═════ Material supplied

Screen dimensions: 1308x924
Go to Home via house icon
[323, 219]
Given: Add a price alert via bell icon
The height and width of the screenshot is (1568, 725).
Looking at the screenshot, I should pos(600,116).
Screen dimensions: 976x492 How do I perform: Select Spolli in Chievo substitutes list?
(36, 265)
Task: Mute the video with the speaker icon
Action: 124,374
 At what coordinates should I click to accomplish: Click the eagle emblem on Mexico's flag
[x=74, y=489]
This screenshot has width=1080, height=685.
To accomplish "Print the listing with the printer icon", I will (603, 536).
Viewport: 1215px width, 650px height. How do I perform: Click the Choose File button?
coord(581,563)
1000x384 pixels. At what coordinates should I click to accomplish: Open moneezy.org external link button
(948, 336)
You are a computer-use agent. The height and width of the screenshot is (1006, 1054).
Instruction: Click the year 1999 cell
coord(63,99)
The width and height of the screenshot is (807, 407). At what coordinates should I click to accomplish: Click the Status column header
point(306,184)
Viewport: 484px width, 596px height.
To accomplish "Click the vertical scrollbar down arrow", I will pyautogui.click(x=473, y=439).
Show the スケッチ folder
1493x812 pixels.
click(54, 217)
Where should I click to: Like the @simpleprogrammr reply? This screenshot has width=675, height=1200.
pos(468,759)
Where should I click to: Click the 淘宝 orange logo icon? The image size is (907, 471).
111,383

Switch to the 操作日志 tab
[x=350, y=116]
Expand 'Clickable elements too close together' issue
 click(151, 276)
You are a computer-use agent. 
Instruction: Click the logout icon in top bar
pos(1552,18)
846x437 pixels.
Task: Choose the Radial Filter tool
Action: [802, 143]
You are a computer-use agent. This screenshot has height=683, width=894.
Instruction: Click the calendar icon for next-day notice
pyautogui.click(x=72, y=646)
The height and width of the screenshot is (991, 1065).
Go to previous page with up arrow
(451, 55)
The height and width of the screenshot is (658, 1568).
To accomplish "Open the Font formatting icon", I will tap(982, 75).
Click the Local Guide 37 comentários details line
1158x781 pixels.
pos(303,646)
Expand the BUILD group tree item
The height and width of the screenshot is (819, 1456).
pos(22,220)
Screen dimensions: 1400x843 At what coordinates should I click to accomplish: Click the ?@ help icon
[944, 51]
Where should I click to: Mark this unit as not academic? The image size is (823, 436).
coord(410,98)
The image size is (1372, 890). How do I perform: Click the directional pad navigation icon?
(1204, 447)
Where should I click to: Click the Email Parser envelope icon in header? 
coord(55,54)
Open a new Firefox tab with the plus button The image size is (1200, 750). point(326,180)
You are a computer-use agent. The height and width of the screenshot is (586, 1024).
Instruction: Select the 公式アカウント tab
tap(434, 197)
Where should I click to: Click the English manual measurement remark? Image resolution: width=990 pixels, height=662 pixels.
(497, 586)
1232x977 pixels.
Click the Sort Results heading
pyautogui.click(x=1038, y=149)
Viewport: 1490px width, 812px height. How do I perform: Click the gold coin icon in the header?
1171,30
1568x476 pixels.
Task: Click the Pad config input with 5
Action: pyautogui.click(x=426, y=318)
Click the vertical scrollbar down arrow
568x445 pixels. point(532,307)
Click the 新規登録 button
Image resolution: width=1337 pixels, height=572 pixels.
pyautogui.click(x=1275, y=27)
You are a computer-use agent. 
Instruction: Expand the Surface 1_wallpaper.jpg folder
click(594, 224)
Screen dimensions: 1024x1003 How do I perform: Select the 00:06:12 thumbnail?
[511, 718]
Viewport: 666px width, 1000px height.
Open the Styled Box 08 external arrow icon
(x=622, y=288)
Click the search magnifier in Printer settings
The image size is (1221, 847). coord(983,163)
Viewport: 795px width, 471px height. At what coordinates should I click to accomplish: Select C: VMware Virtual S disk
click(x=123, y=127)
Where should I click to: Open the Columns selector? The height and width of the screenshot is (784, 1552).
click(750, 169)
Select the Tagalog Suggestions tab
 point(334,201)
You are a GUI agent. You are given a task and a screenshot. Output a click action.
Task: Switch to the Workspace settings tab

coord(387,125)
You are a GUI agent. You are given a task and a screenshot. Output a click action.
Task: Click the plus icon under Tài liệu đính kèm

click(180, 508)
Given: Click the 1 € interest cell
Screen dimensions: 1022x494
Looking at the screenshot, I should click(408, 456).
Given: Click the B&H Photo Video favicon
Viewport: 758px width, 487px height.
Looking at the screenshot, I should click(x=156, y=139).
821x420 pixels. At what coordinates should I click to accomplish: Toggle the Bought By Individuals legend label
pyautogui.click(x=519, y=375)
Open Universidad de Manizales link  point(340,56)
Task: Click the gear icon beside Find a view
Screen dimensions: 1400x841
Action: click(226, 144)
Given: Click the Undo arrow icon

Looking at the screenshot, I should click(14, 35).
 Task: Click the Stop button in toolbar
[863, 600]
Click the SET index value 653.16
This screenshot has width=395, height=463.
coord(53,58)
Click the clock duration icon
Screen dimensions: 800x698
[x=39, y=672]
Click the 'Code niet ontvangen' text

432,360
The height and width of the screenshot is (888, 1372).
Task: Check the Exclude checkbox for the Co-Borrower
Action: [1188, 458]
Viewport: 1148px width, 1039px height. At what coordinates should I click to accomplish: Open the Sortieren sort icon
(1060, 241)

══════════

## Written request:
Reproduce the lines from the line with "You are a computer-use agent. This" to the line with "Open a new Firefox", both included, with no changes.

## Response to this exercise:
You are a computer-use agent. This screenshot has height=683, width=894.
Instruction: Click the calendar icon for next-day notice
pyautogui.click(x=72, y=646)
The height and width of the screenshot is (991, 1065).
Go to previous page with up arrow
(451, 55)
The height and width of the screenshot is (658, 1568).
To accomplish "Open the Font formatting icon", I will tap(982, 75).
Click the Local Guide 37 comentários details line
1158x781 pixels.
pos(303,646)
Expand the BUILD group tree item
The height and width of the screenshot is (819, 1456).
pos(22,220)
Screen dimensions: 1400x843 At what coordinates should I click to accomplish: Click the ?@ help icon
[944, 51]
Where should I click to: Mark this unit as not academic? The image size is (823, 436).
coord(410,98)
The image size is (1372, 890). How do I perform: Click the directional pad navigation icon?
(1204, 447)
Where should I click to: Click the Email Parser envelope icon in header? 
coord(55,54)
Open a new Firefox tab with the plus button The image size is (1200, 750). point(326,180)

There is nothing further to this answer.